[Opening SOURCE MATERIAL section]

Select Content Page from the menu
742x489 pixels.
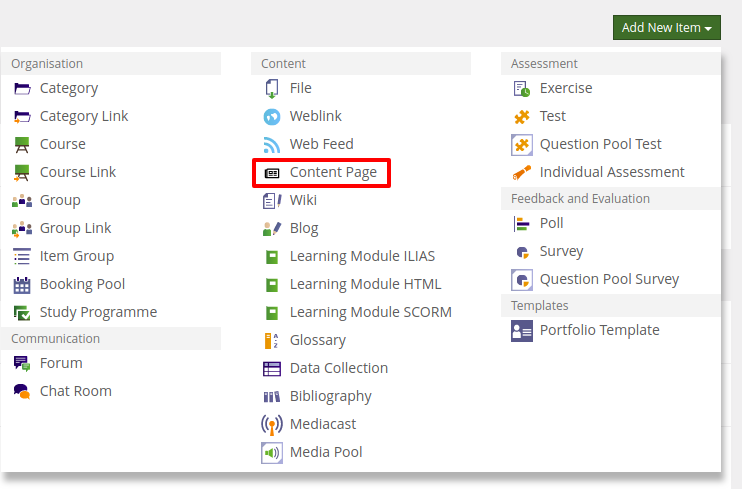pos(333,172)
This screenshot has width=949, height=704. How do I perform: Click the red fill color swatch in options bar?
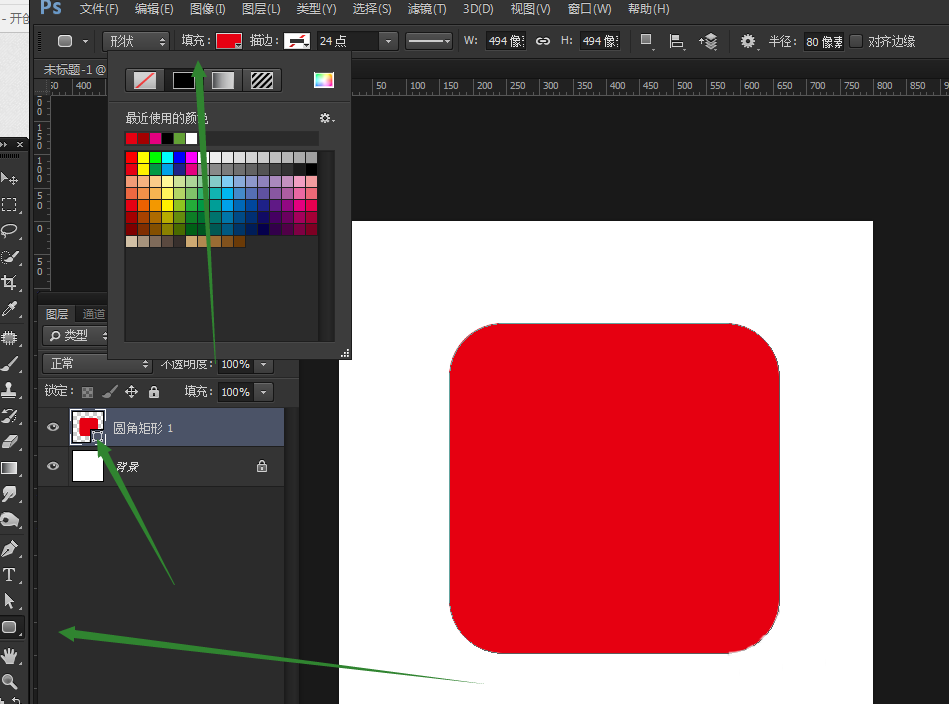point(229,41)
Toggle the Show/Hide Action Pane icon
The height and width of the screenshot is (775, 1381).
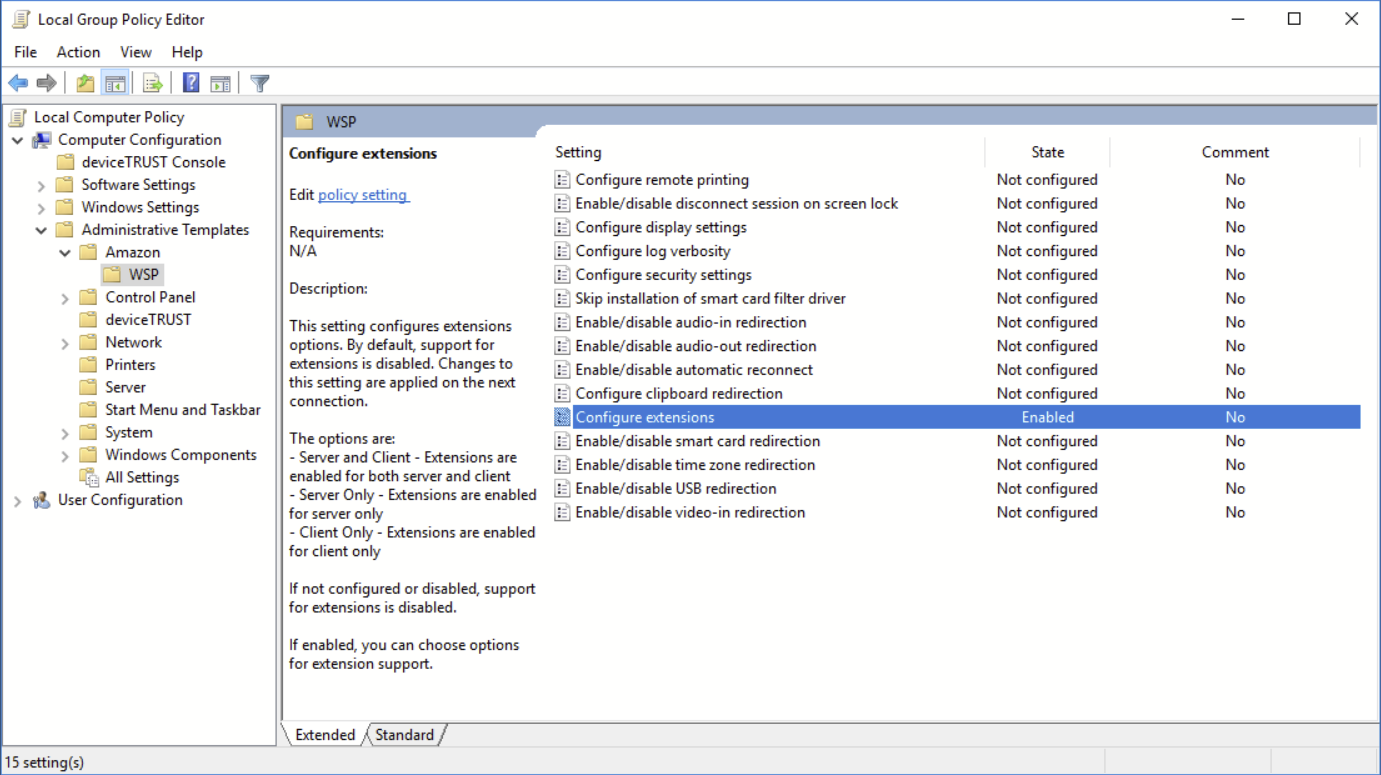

[Closing SOURCE MATERIAL section]

- _EXERCISE PROMPT_: Once the pictures are set aside, transcribe the remaining lines above exactly.

- _TASK RESULT_:
Select Content Page from the menu
742x489 pixels.
pos(333,172)
This screenshot has width=949, height=704. How do I perform: Click the red fill color swatch in options bar?
point(229,41)
Toggle the Show/Hide Action Pane icon
The height and width of the screenshot is (775, 1381).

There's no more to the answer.